Items listed in a dataset
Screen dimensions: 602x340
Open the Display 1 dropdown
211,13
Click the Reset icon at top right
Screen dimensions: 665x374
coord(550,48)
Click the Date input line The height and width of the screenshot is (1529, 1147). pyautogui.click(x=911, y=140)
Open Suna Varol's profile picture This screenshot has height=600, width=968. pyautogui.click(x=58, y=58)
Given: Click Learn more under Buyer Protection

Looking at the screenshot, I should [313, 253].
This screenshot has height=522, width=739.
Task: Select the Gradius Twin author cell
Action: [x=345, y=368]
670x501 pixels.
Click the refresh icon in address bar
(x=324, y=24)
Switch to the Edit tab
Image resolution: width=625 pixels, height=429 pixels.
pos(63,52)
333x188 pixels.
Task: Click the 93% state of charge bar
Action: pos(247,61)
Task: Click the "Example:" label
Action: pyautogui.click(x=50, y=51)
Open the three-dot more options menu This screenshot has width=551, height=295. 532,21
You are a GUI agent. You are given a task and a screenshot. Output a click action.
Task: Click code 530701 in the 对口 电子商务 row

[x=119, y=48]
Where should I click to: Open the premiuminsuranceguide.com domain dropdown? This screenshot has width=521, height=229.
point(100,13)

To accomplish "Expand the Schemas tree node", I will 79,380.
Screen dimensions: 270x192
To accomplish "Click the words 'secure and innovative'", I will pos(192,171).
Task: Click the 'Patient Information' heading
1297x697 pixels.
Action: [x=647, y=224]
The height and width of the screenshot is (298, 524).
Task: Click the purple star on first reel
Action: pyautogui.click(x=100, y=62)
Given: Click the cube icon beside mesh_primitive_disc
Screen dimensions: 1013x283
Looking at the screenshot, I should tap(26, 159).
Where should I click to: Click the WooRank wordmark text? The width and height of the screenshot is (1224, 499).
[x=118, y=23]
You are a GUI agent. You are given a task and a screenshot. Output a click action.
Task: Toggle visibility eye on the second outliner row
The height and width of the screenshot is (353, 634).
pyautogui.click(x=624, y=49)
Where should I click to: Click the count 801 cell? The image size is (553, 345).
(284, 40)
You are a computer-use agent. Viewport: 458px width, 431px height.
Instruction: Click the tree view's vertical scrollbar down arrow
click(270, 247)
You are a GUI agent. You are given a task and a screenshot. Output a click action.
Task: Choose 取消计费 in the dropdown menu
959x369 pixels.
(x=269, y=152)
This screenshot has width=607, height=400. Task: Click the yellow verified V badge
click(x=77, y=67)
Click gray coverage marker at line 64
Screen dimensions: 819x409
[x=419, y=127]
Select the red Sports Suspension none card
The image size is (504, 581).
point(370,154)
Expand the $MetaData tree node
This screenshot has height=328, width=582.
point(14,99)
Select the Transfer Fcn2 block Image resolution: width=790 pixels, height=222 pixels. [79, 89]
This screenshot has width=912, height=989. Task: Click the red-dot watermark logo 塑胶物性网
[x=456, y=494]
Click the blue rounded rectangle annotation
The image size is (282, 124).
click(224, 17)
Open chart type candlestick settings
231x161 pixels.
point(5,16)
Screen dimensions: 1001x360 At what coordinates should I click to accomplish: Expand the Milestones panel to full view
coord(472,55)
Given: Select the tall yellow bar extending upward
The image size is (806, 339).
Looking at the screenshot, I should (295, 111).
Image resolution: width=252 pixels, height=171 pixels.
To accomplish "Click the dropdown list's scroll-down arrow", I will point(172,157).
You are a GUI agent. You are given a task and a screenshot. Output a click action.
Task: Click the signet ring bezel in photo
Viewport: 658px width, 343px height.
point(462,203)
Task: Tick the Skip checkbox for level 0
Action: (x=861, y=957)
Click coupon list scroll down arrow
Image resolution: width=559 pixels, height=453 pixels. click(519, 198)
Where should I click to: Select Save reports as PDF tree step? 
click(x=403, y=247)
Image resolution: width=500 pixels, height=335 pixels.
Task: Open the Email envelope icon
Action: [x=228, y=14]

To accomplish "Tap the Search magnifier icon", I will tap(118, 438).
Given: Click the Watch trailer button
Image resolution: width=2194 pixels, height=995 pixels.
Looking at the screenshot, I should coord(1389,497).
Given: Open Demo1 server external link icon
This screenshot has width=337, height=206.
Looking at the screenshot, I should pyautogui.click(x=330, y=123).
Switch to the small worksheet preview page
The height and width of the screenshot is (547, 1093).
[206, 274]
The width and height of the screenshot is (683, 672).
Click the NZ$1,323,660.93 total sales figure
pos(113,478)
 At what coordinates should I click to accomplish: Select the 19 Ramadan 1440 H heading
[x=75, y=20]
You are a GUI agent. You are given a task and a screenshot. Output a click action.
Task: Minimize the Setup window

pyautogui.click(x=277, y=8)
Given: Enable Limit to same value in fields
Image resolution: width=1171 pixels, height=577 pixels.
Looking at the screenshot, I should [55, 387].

Task to carry out: Would you copy out all of the entries exactly?

Answer box:
Screen dimensions: 602x340
Open the Display 1 dropdown
211,13
Click the Reset icon at top right
Screen dimensions: 665x374
coord(550,48)
Click the Date input line The height and width of the screenshot is (1529, 1147). pyautogui.click(x=911, y=140)
Open Suna Varol's profile picture This screenshot has height=600, width=968. pyautogui.click(x=58, y=58)
Given: Click Learn more under Buyer Protection

Looking at the screenshot, I should [313, 253].
This screenshot has height=522, width=739.
Task: Select the Gradius Twin author cell
Action: [x=345, y=368]
670x501 pixels.
Click the refresh icon in address bar
(x=324, y=24)
Switch to the Edit tab
Image resolution: width=625 pixels, height=429 pixels.
pos(63,52)
333x188 pixels.
Task: Click the 93% state of charge bar
Action: pos(247,61)
Task: Click the "Example:" label
Action: pyautogui.click(x=50, y=51)
Open the three-dot more options menu This screenshot has width=551, height=295. 532,21
You are a GUI agent. You are given a task and a screenshot. Output a click action.
Task: Click code 530701 in the 对口 电子商务 row

[x=119, y=48]
Where should I click to: Open the premiuminsuranceguide.com domain dropdown? This screenshot has width=521, height=229.
point(100,13)

To accomplish "Expand the Schemas tree node", I will 79,380.
Screen dimensions: 270x192
To accomplish "Click the words 'secure and innovative'", I will pos(192,171).
Task: Click the 'Patient Information' heading
1297x697 pixels.
Action: [x=647, y=224]
The height and width of the screenshot is (298, 524).
Task: Click the purple star on first reel
Action: pyautogui.click(x=100, y=62)
Given: Click the cube icon beside mesh_primitive_disc
Screen dimensions: 1013x283
Looking at the screenshot, I should tap(26, 159).
Where should I click to: Click the WooRank wordmark text? The width and height of the screenshot is (1224, 499).
[x=118, y=23]
You are a GUI agent. You are given a task and a screenshot. Output a click action.
Task: Toggle visibility eye on the second outliner row
The height and width of the screenshot is (353, 634).
pyautogui.click(x=624, y=49)
Where should I click to: Click the count 801 cell? The image size is (553, 345).
(284, 40)
You are a computer-use agent. Viewport: 458px width, 431px height.
Instruction: Click the tree view's vertical scrollbar down arrow
click(270, 247)
You are a GUI agent. You are given a task and a screenshot. Output a click action.
Task: Choose 取消计费 in the dropdown menu
959x369 pixels.
(x=269, y=152)
This screenshot has width=607, height=400. Task: Click the yellow verified V badge
click(x=77, y=67)
Click gray coverage marker at line 64
Screen dimensions: 819x409
[x=419, y=127]
Select the red Sports Suspension none card
The image size is (504, 581).
point(370,154)
Expand the $MetaData tree node
This screenshot has height=328, width=582.
point(14,99)
Select the Transfer Fcn2 block Image resolution: width=790 pixels, height=222 pixels. [79, 89]
This screenshot has width=912, height=989. Task: Click the red-dot watermark logo 塑胶物性网
[x=456, y=494]
Click the blue rounded rectangle annotation
The image size is (282, 124).
click(224, 17)
Open chart type candlestick settings
231x161 pixels.
point(5,16)
Screen dimensions: 1001x360 At what coordinates should I click to accomplish: Expand the Milestones panel to full view
coord(472,55)
Given: Select the tall yellow bar extending upward
The image size is (806, 339).
Looking at the screenshot, I should (295, 111).
Image resolution: width=252 pixels, height=171 pixels.
To accomplish "Click the dropdown list's scroll-down arrow", I will point(172,157).
You are a GUI agent. You are given a task and a screenshot. Output a click action.
Task: Click the signet ring bezel in photo
Viewport: 658px width, 343px height.
point(462,203)
Task: Tick the Skip checkbox for level 0
Action: (x=861, y=957)
Click coupon list scroll down arrow
Image resolution: width=559 pixels, height=453 pixels. click(519, 198)
Where should I click to: Select Save reports as PDF tree step? 
click(x=403, y=247)
Image resolution: width=500 pixels, height=335 pixels.
Task: Open the Email envelope icon
Action: [x=228, y=14]

To accomplish "Tap the Search magnifier icon", I will tap(118, 438).
Given: Click the Watch trailer button
Image resolution: width=2194 pixels, height=995 pixels.
Looking at the screenshot, I should coord(1389,497).
Given: Open Demo1 server external link icon
This screenshot has width=337, height=206.
Looking at the screenshot, I should pyautogui.click(x=330, y=123).
Switch to the small worksheet preview page
The height and width of the screenshot is (547, 1093).
[206, 274]
The width and height of the screenshot is (683, 672).
Click the NZ$1,323,660.93 total sales figure
pos(113,478)
 At what coordinates should I click to accomplish: Select the 19 Ramadan 1440 H heading
[x=75, y=20]
You are a GUI agent. You are given a task and a screenshot. Output a click action.
Task: Minimize the Setup window

pyautogui.click(x=277, y=8)
Given: Enable Limit to same value in fields
Image resolution: width=1171 pixels, height=577 pixels.
Looking at the screenshot, I should [55, 387].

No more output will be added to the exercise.